Decisions in the “Trolley Dilemma” Differ From Real-Life Behavior
Maybe you’ve heard this one: there’s a runaway trolley car headed toward a fork in the tracks. Standing on one set of tracks, oblivious to the trolley car careening out of control, is a group of five people. On the other set of tracks, also oblivious, is a single person.
If you stand by and watch, the trolley car will continue onto the set of tracks with five people, almost certainly killing them all. But you have the option to switch the car onto the tracks with only one person, saving the five people but killing the one.
So what d’you do? On one hand, it seems better for one person to die than five. On the other hand, you will have to bear the moral burden of choosing that one person’s death.
There are different ways this dilemma can be modified. For example, if the one person is a friend or family member, does that change your decision?
Supposedly, the way people respond to the trolley dilemma tells us something about how they make moral decisions in real life. Obviously, though, this is a highly theoretical, speculative situation. It’s unlikely that very many people have actually encountered, in everyday life, the problem of the runaway trolley, the fork in the tracks, and the two groups of unaware bystanders.
Which raises the question: if the whole thing is a thought experiment, do people’s answers really predict what they’d do in the trolley scenario?
Recently, a group of researchers from Ghent University looked into this question, publishing their results in a paper titled Of Mice, Men and Trolleys: Hypothetical Judgment Versus Real-Life Behavior in Trolley-Style Moral Dilemmas.
Of course, there are serious ethical problems with reenacting the trolley dilemma in reality just to see whether people would choose to kill five people or one. So the researchers made some modifications to the dilemma.
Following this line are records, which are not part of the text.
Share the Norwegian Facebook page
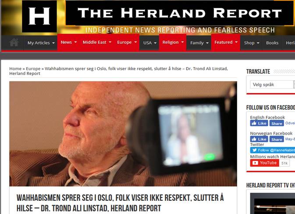 (x=277, y=139)
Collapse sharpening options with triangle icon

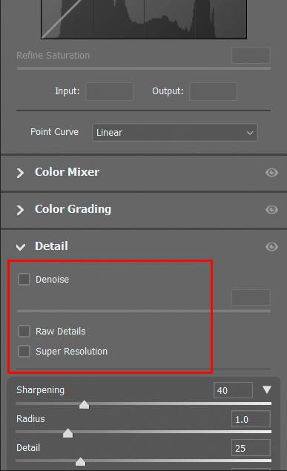[x=267, y=389]
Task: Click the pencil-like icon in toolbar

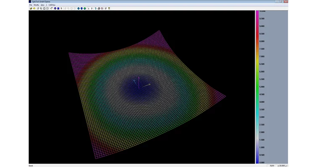Action: [51, 8]

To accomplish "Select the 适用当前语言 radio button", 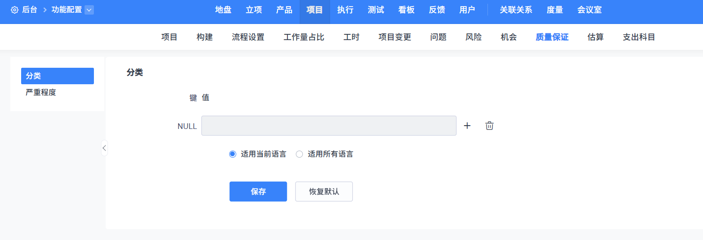I will point(232,154).

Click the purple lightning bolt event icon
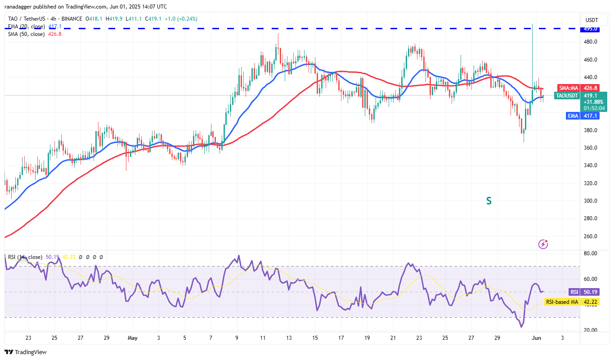pyautogui.click(x=543, y=244)
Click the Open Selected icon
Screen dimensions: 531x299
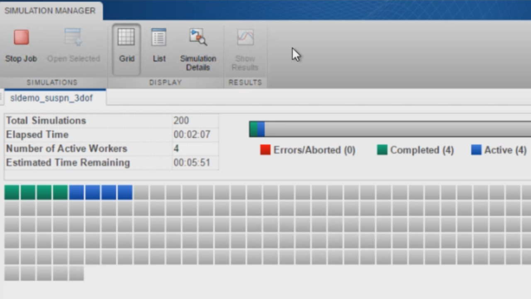coord(73,38)
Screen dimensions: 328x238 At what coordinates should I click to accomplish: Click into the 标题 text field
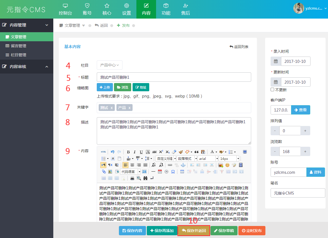(174, 77)
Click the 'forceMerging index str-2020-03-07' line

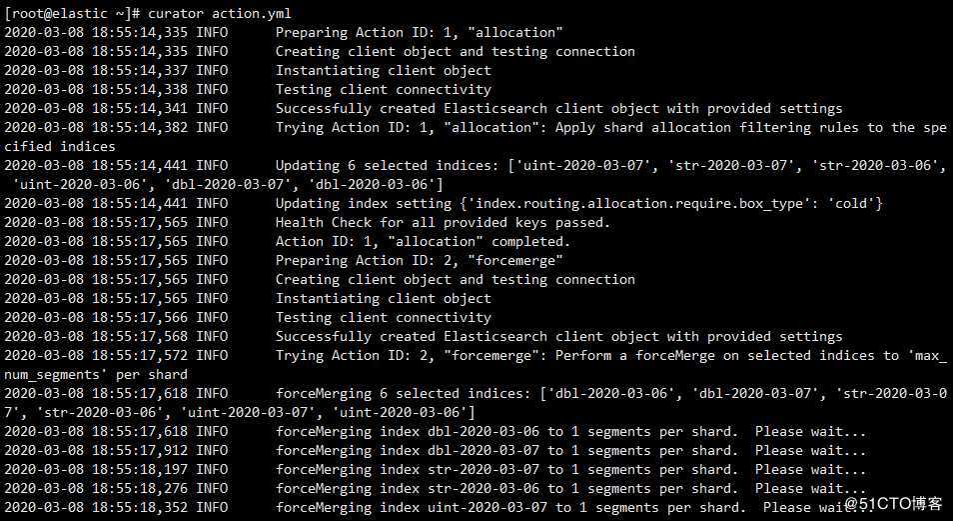click(570, 470)
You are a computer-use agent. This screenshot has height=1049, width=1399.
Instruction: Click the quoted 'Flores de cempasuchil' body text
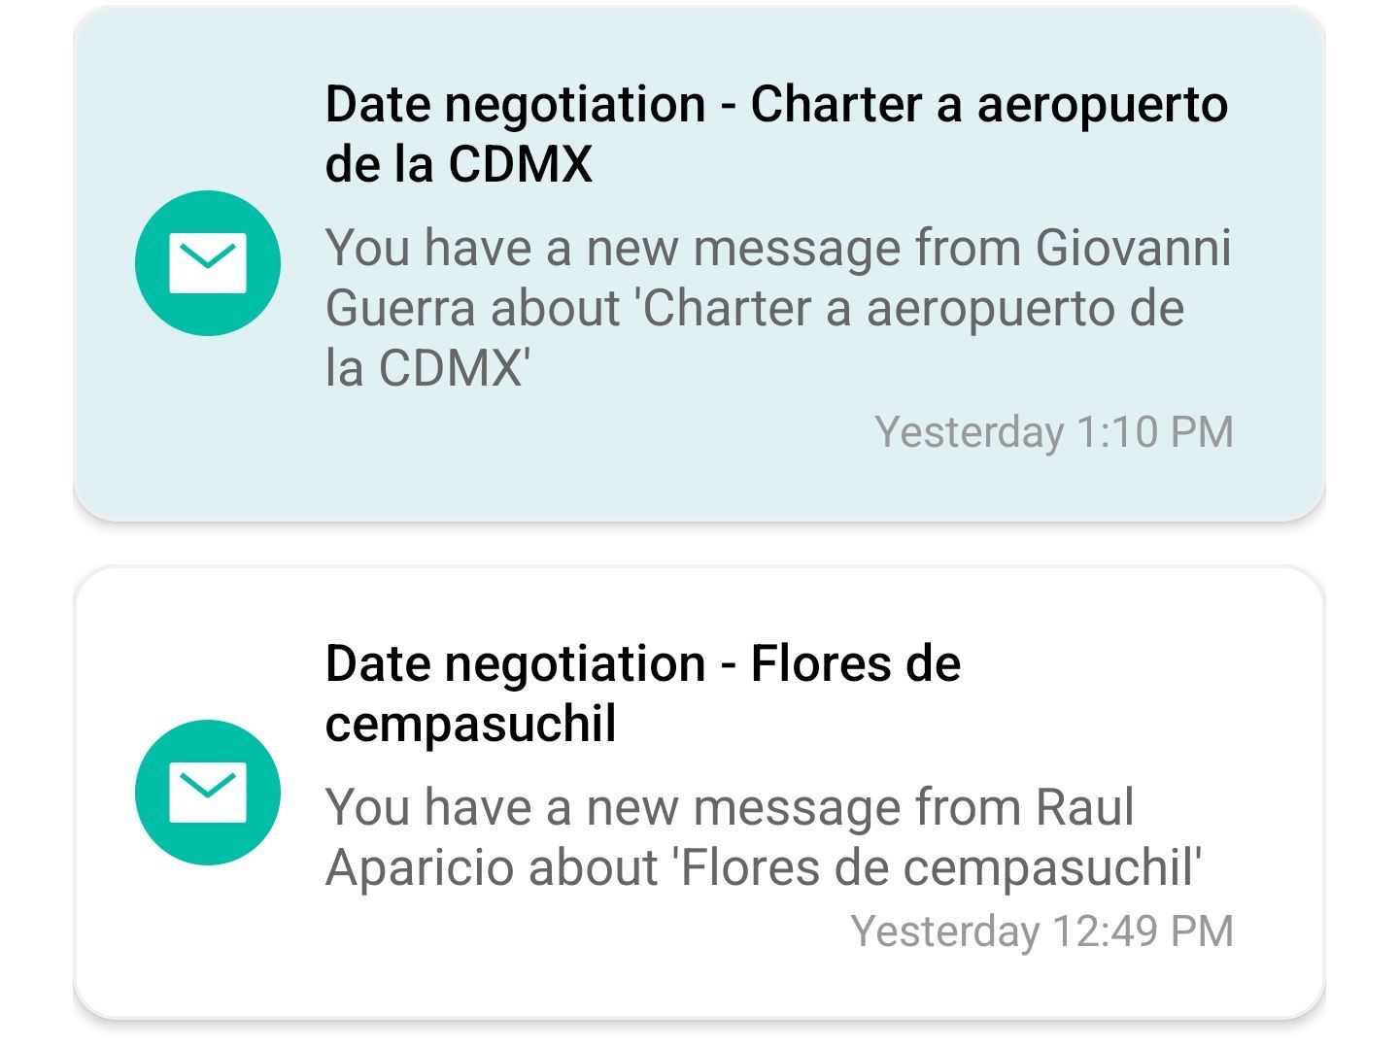coord(938,867)
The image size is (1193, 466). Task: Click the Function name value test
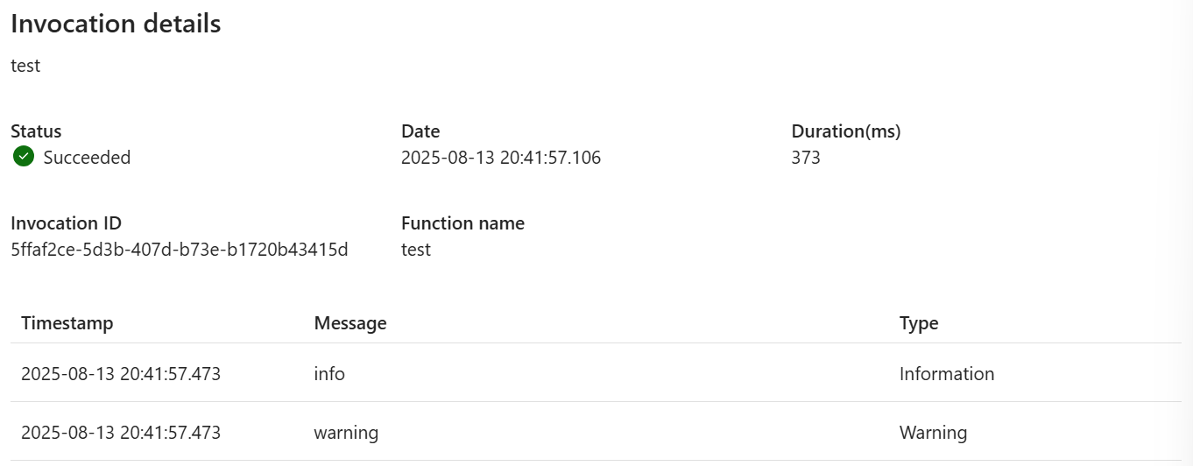(416, 250)
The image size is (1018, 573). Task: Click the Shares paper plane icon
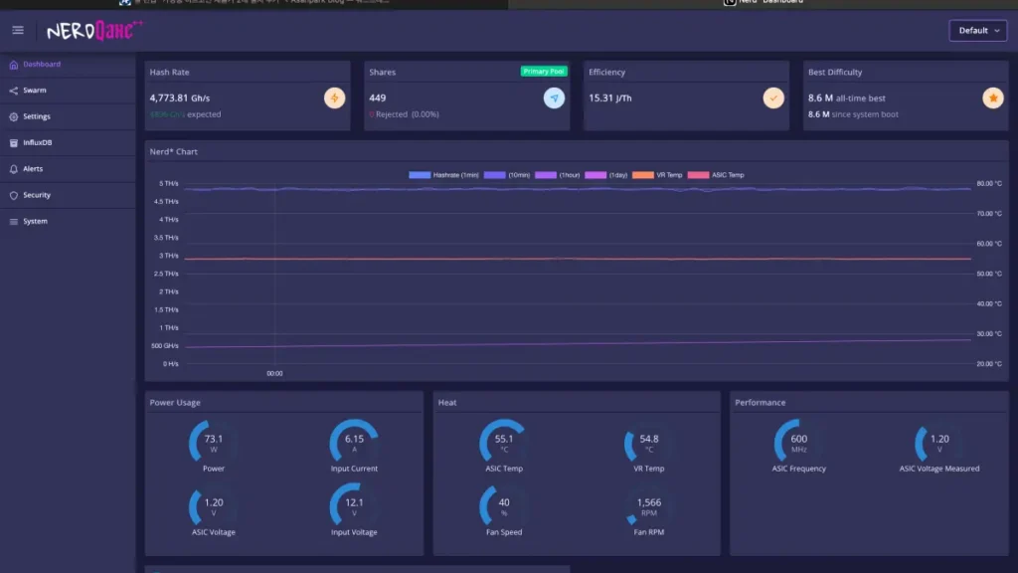[x=554, y=98]
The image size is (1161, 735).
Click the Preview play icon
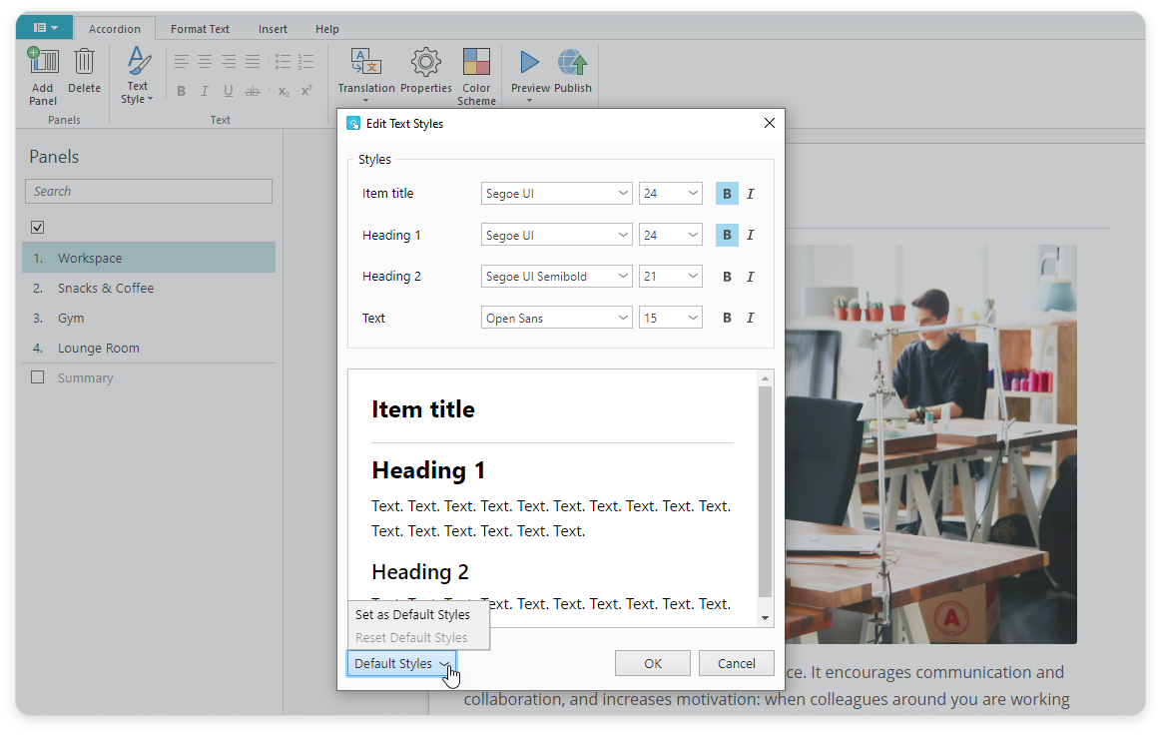(x=530, y=62)
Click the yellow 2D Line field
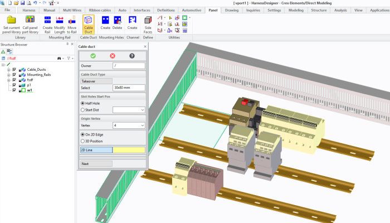 point(129,149)
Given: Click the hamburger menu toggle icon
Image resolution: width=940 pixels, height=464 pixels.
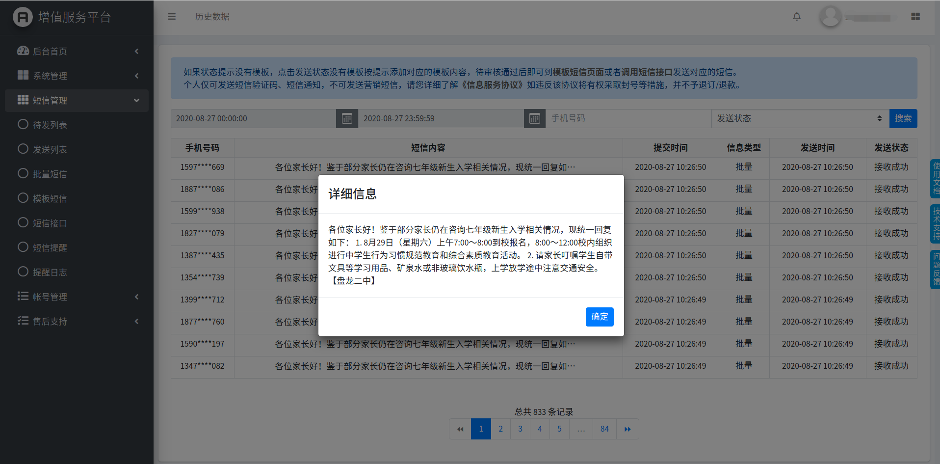Looking at the screenshot, I should (172, 17).
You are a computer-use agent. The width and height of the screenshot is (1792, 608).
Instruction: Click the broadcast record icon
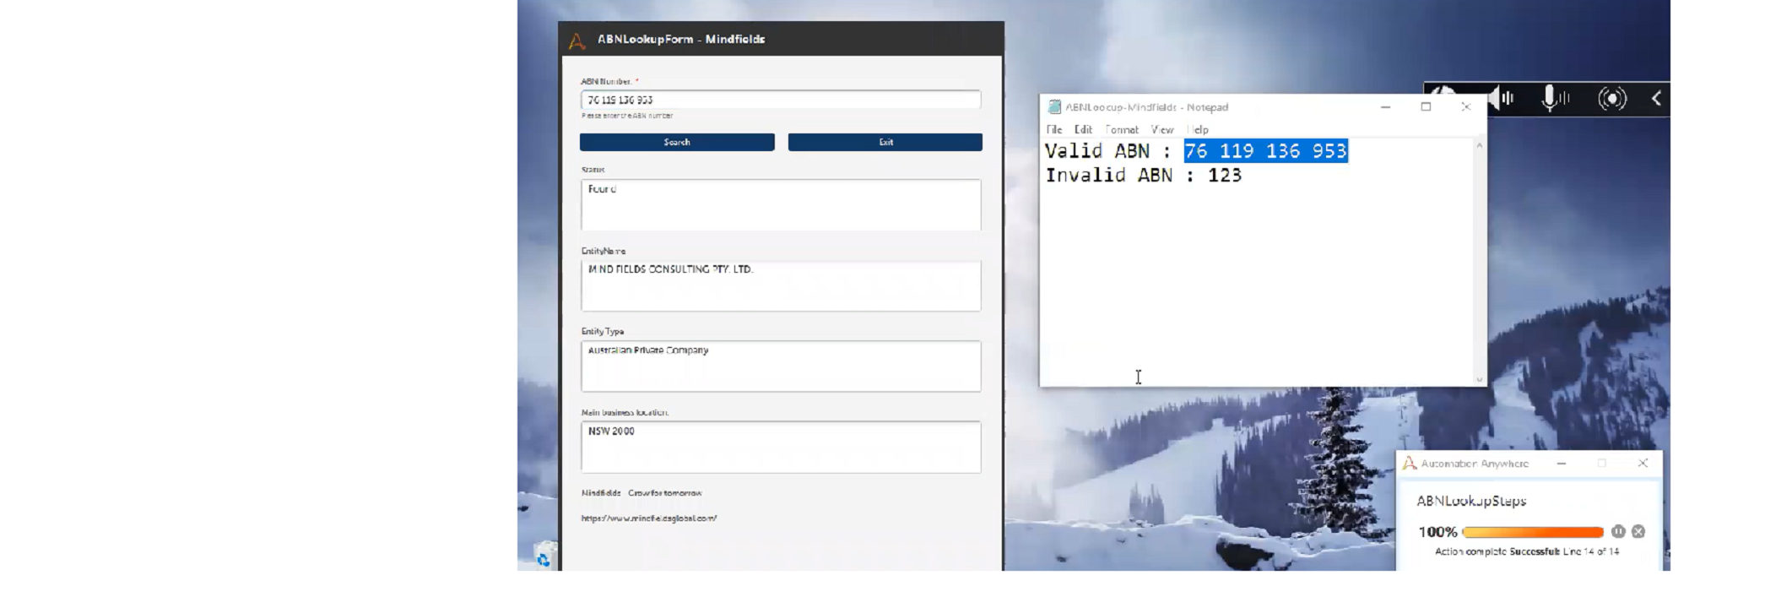(1611, 99)
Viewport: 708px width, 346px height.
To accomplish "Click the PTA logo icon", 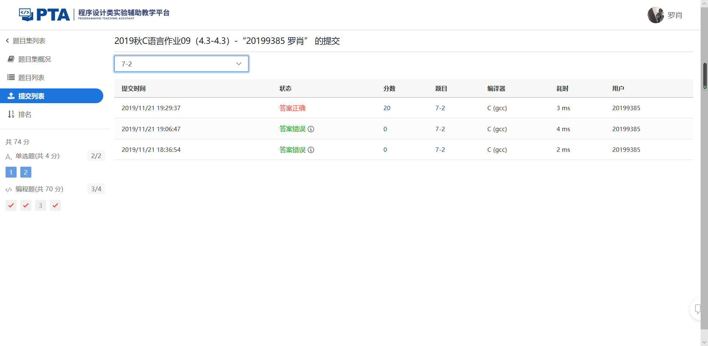I will [26, 15].
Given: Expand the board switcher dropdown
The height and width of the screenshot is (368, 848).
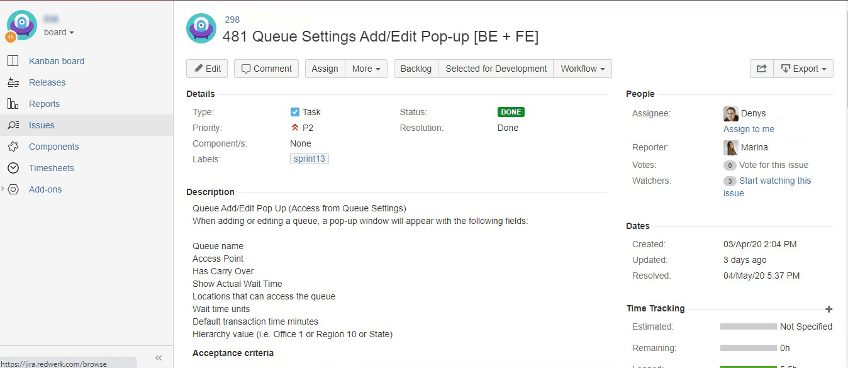Looking at the screenshot, I should [59, 32].

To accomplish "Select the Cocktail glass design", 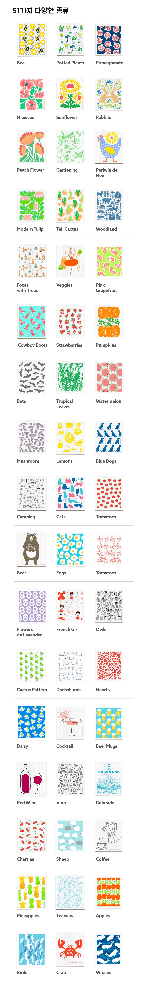I will point(70,723).
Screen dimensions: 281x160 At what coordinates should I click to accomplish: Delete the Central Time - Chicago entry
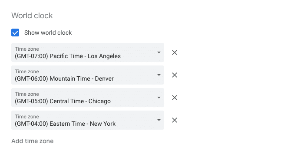click(175, 98)
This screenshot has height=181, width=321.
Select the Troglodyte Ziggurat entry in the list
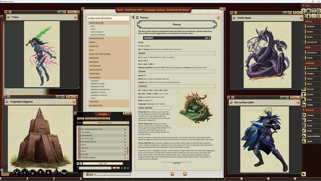pos(88,157)
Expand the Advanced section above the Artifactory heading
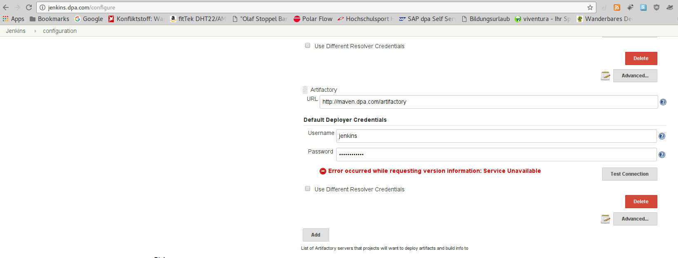The width and height of the screenshot is (678, 258). click(635, 76)
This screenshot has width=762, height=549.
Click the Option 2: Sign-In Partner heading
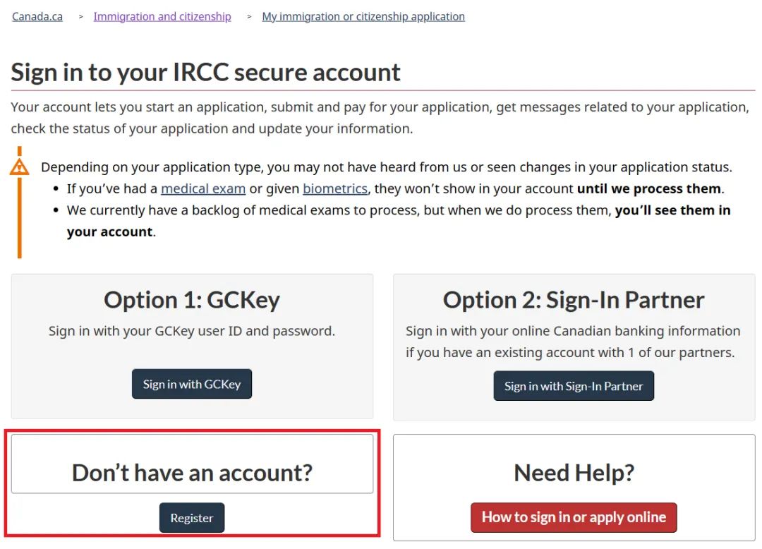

In their experiment, people were presented with a group of five mice and a single mouse. If they did nothing, the five mice would, supposedly, receive an electric shock. But they could intervene by administering a shock to the single mouse, in which case the five mice would be spared. In reality, none of the mice were shocked. For the sake of the experiment, though, the participants were led to believe that one group of mice would be.
Some of the participants in the experiment were presented with a hypothetical version of the dilemma in which they were asked to imagine the scenario and predict what they’d do. Others were actually asked to choose between administering the shock to one mouse or letting the shock be administered to five.
As it turned out, people’s behavior in the hypothetical and the real-life versions of the experiment differed considerably. In fact, people were twice as likely to administer the shock to the single mouse in the theoretical version of the dilemma than in the real version. So while many people agreed in principle that administering the shock to the single mouse was acceptable in order to protect the five mice, they had trouble choosing to administer the shock when it came down to it.
These results show that some caution is necessary in interpreting people’s responses to the “trolley problem.” People’s hypothetical moral principles don’t always predict their actual behavior. To put it another way: when we’re put in an ethically ambiguous situation, we don’t always react the way we’d expect.